Yemen war: Saudis shoot down missiles fired by Houthi rebels
Saudi forces say they have shot down seven missiles launched into Saudi territory by Houthi rebels in Yemen.
Three of the missiles were fired at the capital Riyadh on Sunday night, and an Egyptian man was killed when fragments landed in a suburb, officials say.
Sunday was the third anniversary of the intervention by a Saudi-led coalition in the conflict in Yemen.
The Houthis said they had been aiming at a number of locations, including Riyadh's international airport.
The coalition accuses Iran of supplying the rebels with the missiles - a claim denied by Tehran, which says the launches are "independent actions".
"This aggressive and hostile action by the Iran-backed Houthi group proves that the Iranian regime continues to support the armed group with military capabilities," said coalition spokesman Turki al-Malki.
He added: "The firing of multiple ballistic missiles towards cities is a serious development."
The other missiles were aimed at Khamis Mushait, Najran and Jazan, officials said.
Videos posted online showed what appeared to be US-supplied Patriot missiles being fired towards them from a battery near King Khalid International Airport.
Burning shrapnel from a missile struck a house in Riyadh's Umm al-Hammam district, killing Egyptian labourer Abdul Moteleb Ahmed, a 38-year-old father of two, according to AFP news agency.
Two other people who were living in the same room as him were wounded.
Amnesty International warned that launching indiscriminate attacks that endangered civilians could constitute a war crime.
"A high death toll may have been averted, possibly due to the missiles being intercepted, but that doesn't let the Houthi armed group off the hook for this reckless and unlawful act," said Samah Hadid, the human rights group's Middle East deputy director for campaigns.
Houthi rebels have fired dozens of missiles into Saudi Arabia in recent months.
An attack that targeted Riyadh's airport on 4 November led to Saudi Arabia and its allies tightening their blockade of Yemen's air, sea and land borders.

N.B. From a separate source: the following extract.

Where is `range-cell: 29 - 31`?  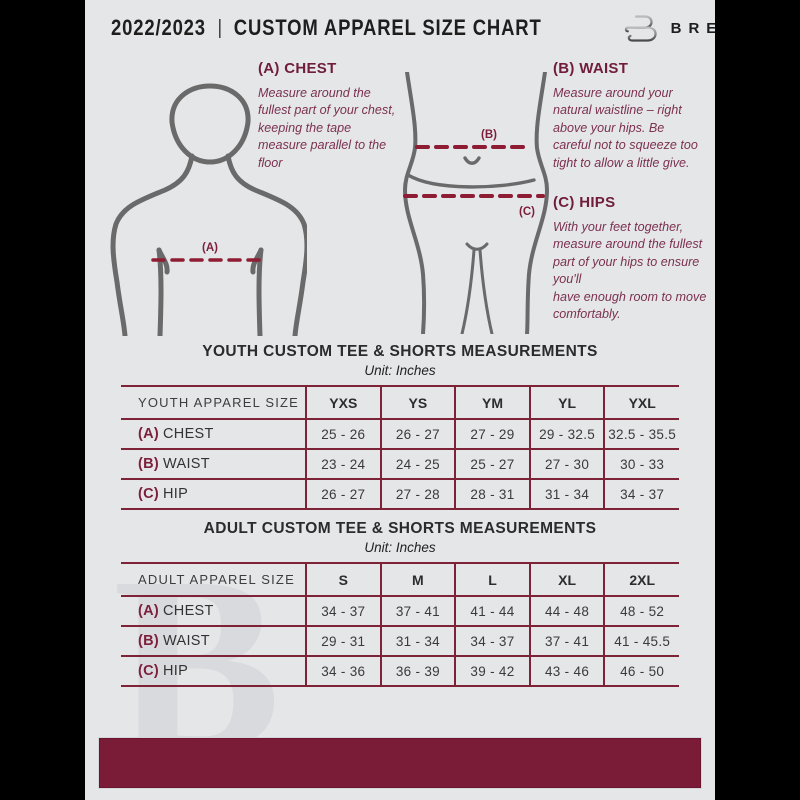
range-cell: 29 - 31 is located at coordinates (343, 641).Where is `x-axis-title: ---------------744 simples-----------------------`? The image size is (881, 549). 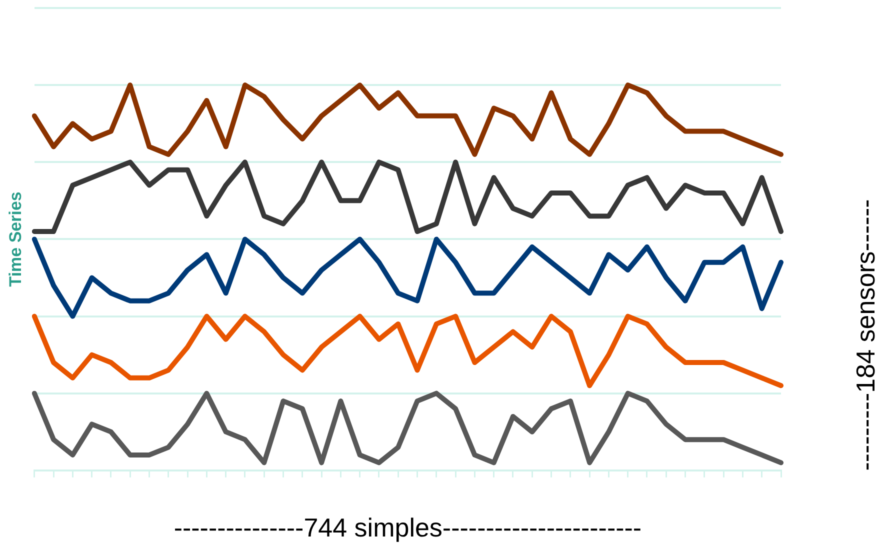 x-axis-title: ---------------744 simples----------------------- is located at coordinates (408, 528).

The coalition said it wanted to stop weapons being smuggled to the rebels, but the UN said the restrictions could trigger "the largest famine the world has seen for many decades".
Although the coalition eased its restrictions on rebel-held ports after several weeks, the extended closures resulted in a sharp increase in prices of basic commodities, accelerating food insecurity and the collapse of already basic services.

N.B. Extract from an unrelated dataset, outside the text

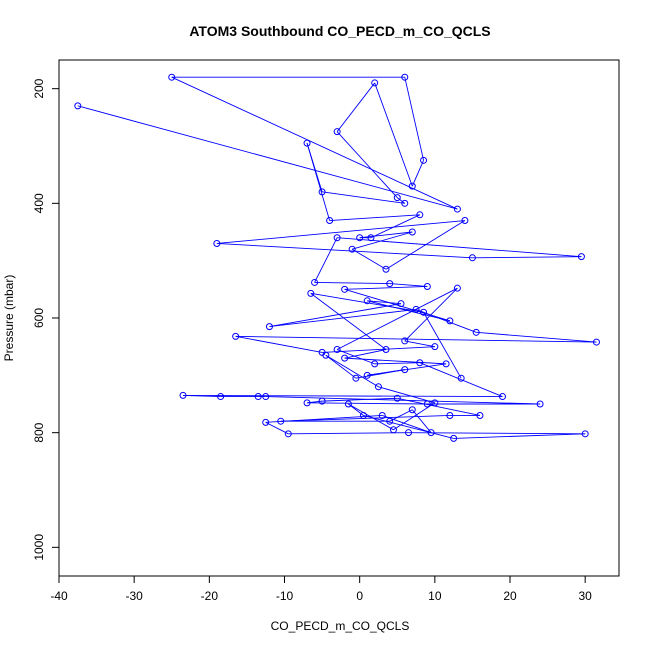 This screenshot has width=650, height=650. I want to click on y-tick-label: 1000, so click(39, 548). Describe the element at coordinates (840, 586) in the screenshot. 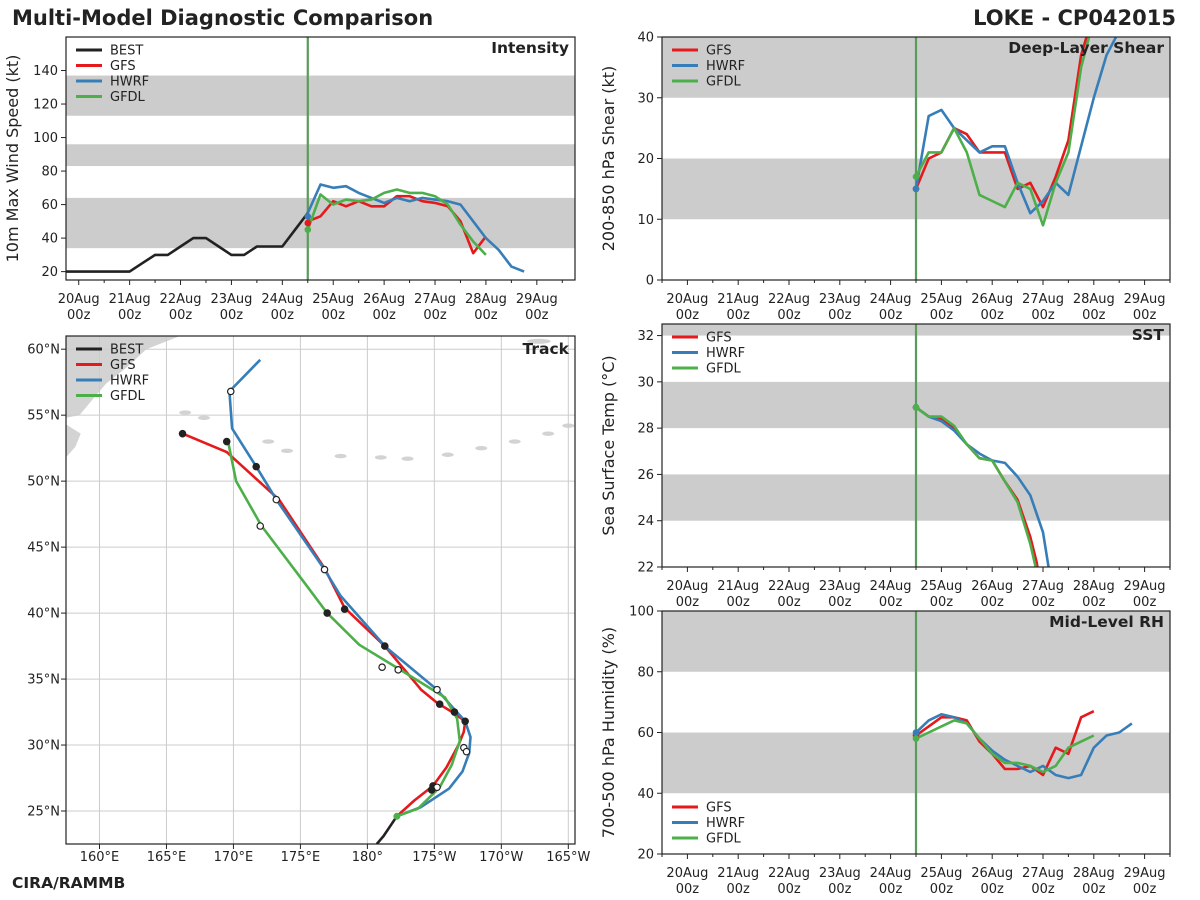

The UN says almost 10,000 people have been killed and 53,000 wounded since the coalition launched a military campaign to defeat the Houthis and restore the internationally-recognised government of President Abdrabbuh Mansour Hadi.
The fighting and blockade have also left 22.2 million Yemenis in need of humanitarian assistance or protection - including 8.4 million who are severely food insecure.
Almost 1.1 million suspected cases of cholera and 2,260 associated deaths have been reported since April 2017, while a rapidly-spreading diphtheria outbreak has infected 1,300 people and killed 75, according to the UN.